Breaking solitary is not easy for a writer. As writers, we need to be alone. I thrive on living in my head. Inventing worlds known only to me. Please do not interrupt when my characters are speaking, thinking, acting, planning, and plotting, thank you very much.
Sometimes, though, I need to step outside of myself to refresh, question, dig into, and refine. But I don’t want to do it if its a waste of time. Breaking my self-imposed solitary confinement is difficult for me. I’ve been to some bad writers events, so when I finally commit my time and money to one, then you can bet I’ve checked it out and I am certain my time shall not be wasted. Linda Sands’ Write by the Water retreat does all it promises and more. That I just came back from my second one should tell you plenty about the high esteem I hold for it.

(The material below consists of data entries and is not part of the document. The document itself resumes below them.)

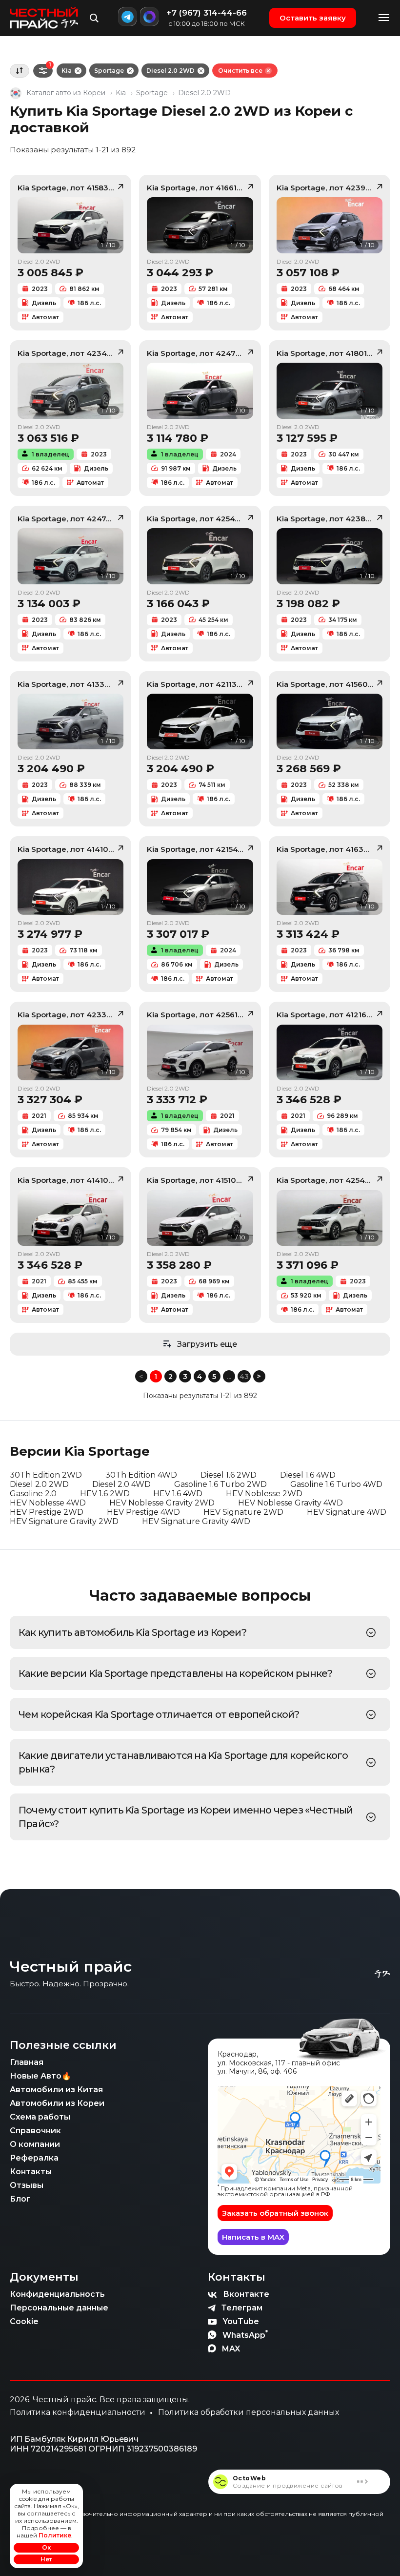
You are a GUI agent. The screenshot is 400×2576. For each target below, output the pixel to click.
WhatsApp (245, 2334)
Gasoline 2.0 (33, 1493)
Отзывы (26, 2185)
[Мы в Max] (149, 16)
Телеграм (241, 2307)
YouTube (241, 2321)
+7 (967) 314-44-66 (206, 13)
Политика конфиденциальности (77, 2412)
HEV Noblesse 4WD (48, 1502)
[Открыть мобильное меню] (384, 17)
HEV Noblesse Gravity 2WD (162, 1502)
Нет (46, 2559)
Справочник (35, 2130)
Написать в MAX (253, 2237)
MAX (231, 2348)
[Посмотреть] (371, 1632)
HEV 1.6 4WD (177, 1493)
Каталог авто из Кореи (65, 92)
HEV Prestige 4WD (143, 1512)
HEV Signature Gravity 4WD (196, 1521)
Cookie (24, 2321)
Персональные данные (59, 2307)
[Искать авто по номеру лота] (94, 18)
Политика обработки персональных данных (248, 2412)
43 (244, 1376)
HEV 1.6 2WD (105, 1493)
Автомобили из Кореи (57, 2103)
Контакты (31, 2171)
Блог (20, 2199)
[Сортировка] (19, 71)
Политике (55, 2535)
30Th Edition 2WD (46, 1475)
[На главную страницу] (44, 18)
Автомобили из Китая (56, 2089)
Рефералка (34, 2158)
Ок (46, 2547)
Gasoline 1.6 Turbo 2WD (220, 1484)
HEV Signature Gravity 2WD (64, 1521)
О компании (35, 2144)
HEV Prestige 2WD (46, 1512)
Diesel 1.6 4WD (308, 1475)
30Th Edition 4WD (141, 1475)
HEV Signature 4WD (346, 1512)
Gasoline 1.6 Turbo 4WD (336, 1484)
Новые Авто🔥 (40, 2076)
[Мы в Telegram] (127, 16)
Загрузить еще (207, 1344)
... (229, 1376)
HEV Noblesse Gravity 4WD (290, 1502)
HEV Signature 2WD (243, 1512)
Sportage (109, 70)
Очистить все (240, 70)
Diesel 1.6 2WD (228, 1475)
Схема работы (40, 2117)
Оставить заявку (313, 17)
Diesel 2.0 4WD (121, 1484)
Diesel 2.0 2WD (170, 70)
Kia (66, 70)
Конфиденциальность (57, 2294)
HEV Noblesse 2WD (264, 1493)
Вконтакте (246, 2294)
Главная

Retreats come in many sizes and shapes. Too big, writers get lost in the shuffle. Six to eight in a small location is perfect. A small number allows the getting to know of the full scope of the challenges we each have to our writing. Yes! Blocks happen for all sorts of reasons. We can do deep dives into method and motive and psychological and psycho! The answer might not come at that time and rewrites might be incomplete, but that does not matter because what has happened is the meeting of minds that spurs solutions to the thorny plot point or character development.
Aggravate a reader because a main character is superficial or there is no real plot? Say it isn’t so.
I did not do much, if any, social media sharing during my five days at Write by the Water. I didn’t take many photos, either. Instead, I had a perfect spot to free my mind because, after all, when one frees the mind, why, the rest will naturally follow.
If you’re looking for this type of retreat, then I suggest you stay in touch with Linda Sands.